Nothing seems to kill me

She said those lyrics were going to kill me.

I said they’re just lyrics, imagining. Release.

She said, “I don’t like them. They’re not you.”

I set my phone on the nightstand, tossed off the covers, swung my feet to the floor. I gazed out the window into the night and considered hugging a moonbeam, clambering up to the moon.

She mumbled no drinking.

***

Back at the computer, my ears ringing louder than usual. They always ring, but not so loud. Had “Like Suicide” cranked too high on the headphones while I added it to the widget in my side bar. I’ve walked the dogs since, but they’re still squealing, my ears.

I sat down to write because it came to me on the walk, the answer to my question about why I can’t let this music go. It’s been 25 days since he died and I can’t stop listening to these songs. Twenty-five days rediscovering his first band, readdicting myself to two tracks from the second album; listening to them over and over on the drive to work and again driving home. Hearing them in my head when I can’t listen, humming dark melodies while I eat dinner with the kids and my wife says stop humming.

***

I sat down to write, but can’t.

I can’t drink either ~ I quit.

Not drinking is not hard. Not writing is. These are things that go together, one flowing from the other.

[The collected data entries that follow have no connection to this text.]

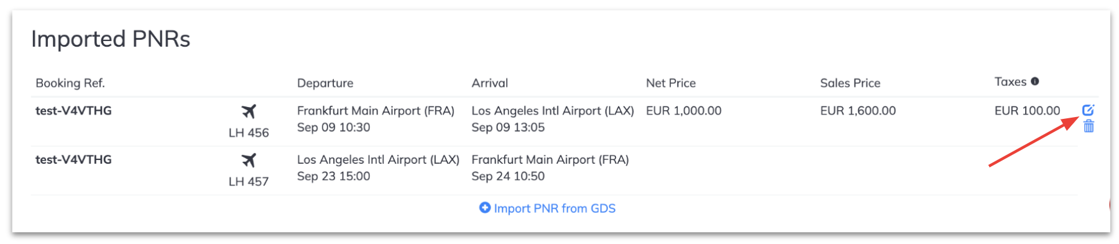Click the EUR 100.00 taxes value
1119x244 pixels.
[1027, 111]
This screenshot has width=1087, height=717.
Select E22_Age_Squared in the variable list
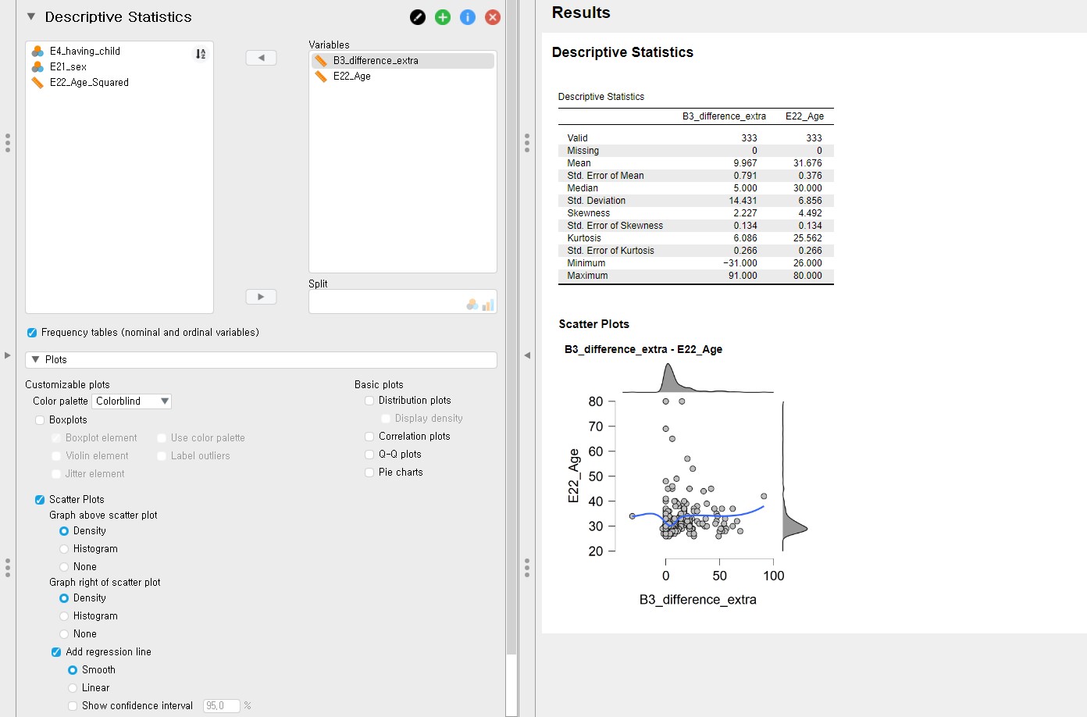tap(89, 83)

I was going to write about the answer to my question, but the moment is gone, that moment on the walk.

So is the answer.

I click on YouTube and watch “The Day I Tried To Live,” having never seen it. It’s almost a horror movie, with real horror at 1:45, my god. I click away and find another where he’s singing to his kids. They’re toddlers onstage with him, and it makes me smile but it’s so sad and I click away.

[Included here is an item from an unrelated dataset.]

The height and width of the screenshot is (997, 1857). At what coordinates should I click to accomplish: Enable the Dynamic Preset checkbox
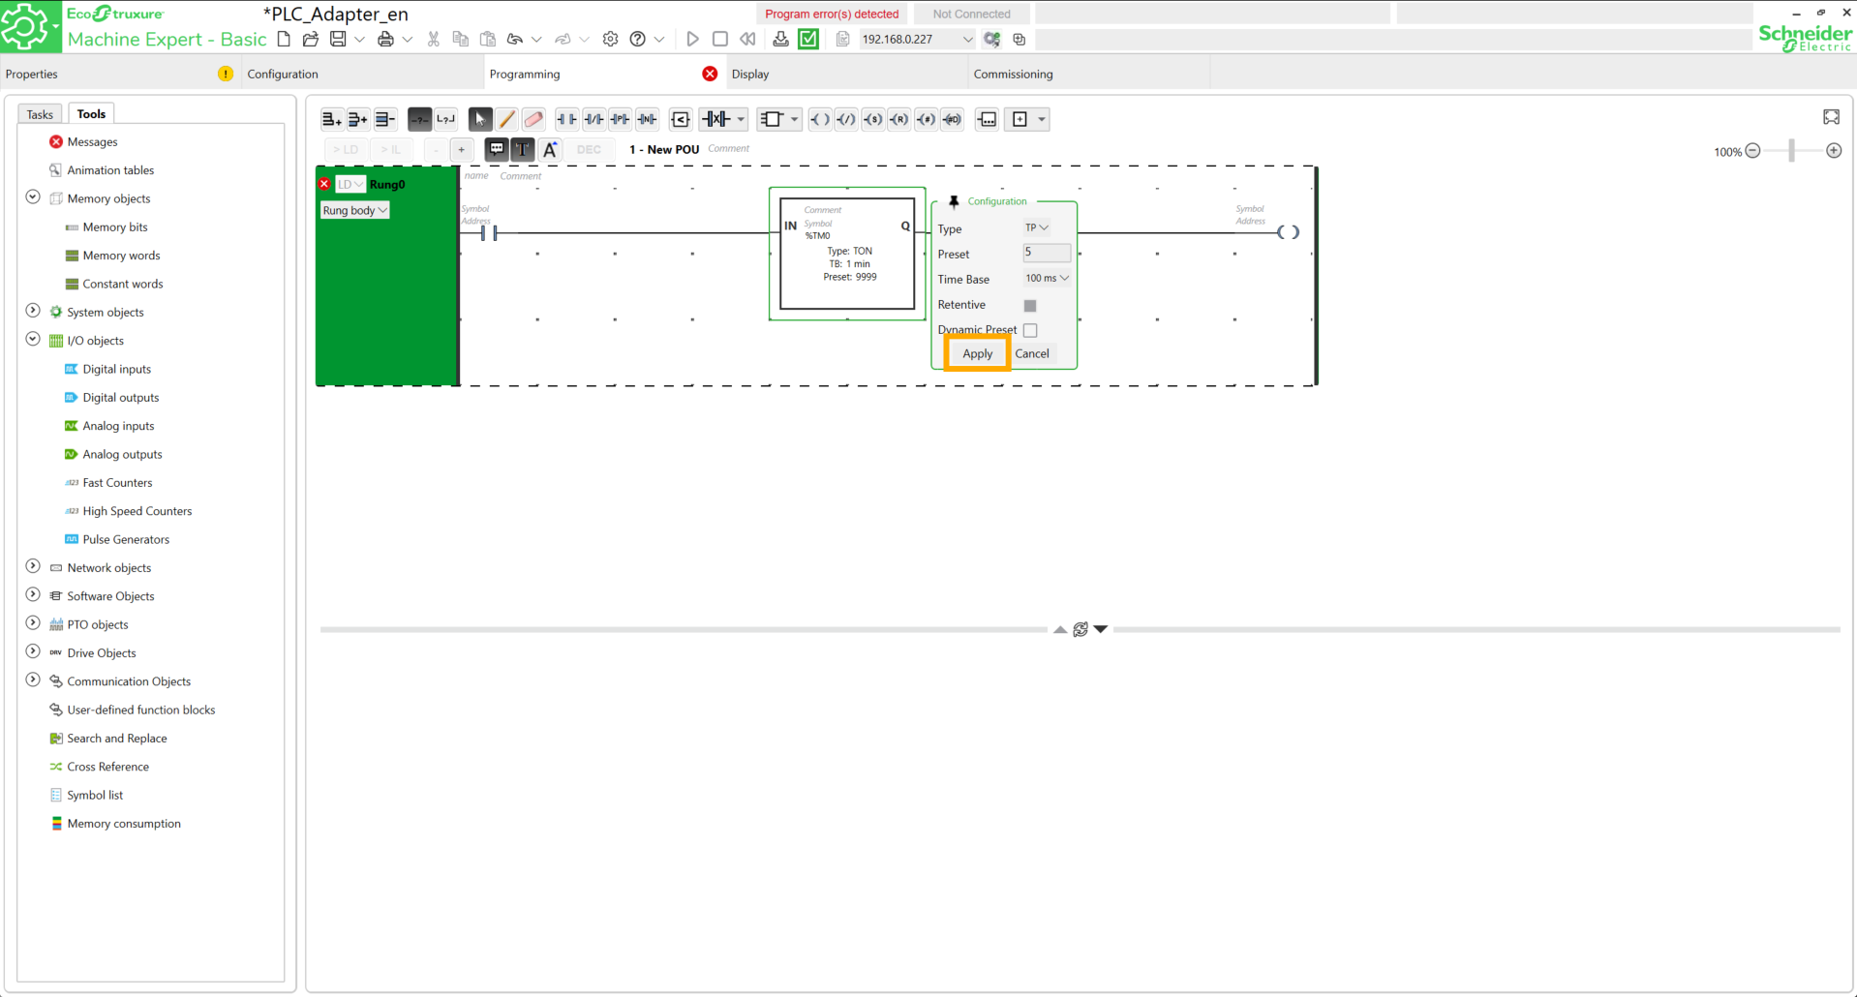pos(1030,330)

I open a blank document and rest my fingers on the keys.

And rest.

I switch off the screen, killing the empty white box with no words.

I have second thoughts about taking the pills but I already took them.

***

I slide into bed. She twists under the sheets, curls a leg over mine, hand on my chest. “You’re heart is beating so fast.” I clasp her hand, move it away, thinking I should roll over, bury this grenade before it blows but I can’t move, or don’t want to. I’m getting to the good part, body beginning to float, veins pulsing like freeway traffic, smeared trails of light at night.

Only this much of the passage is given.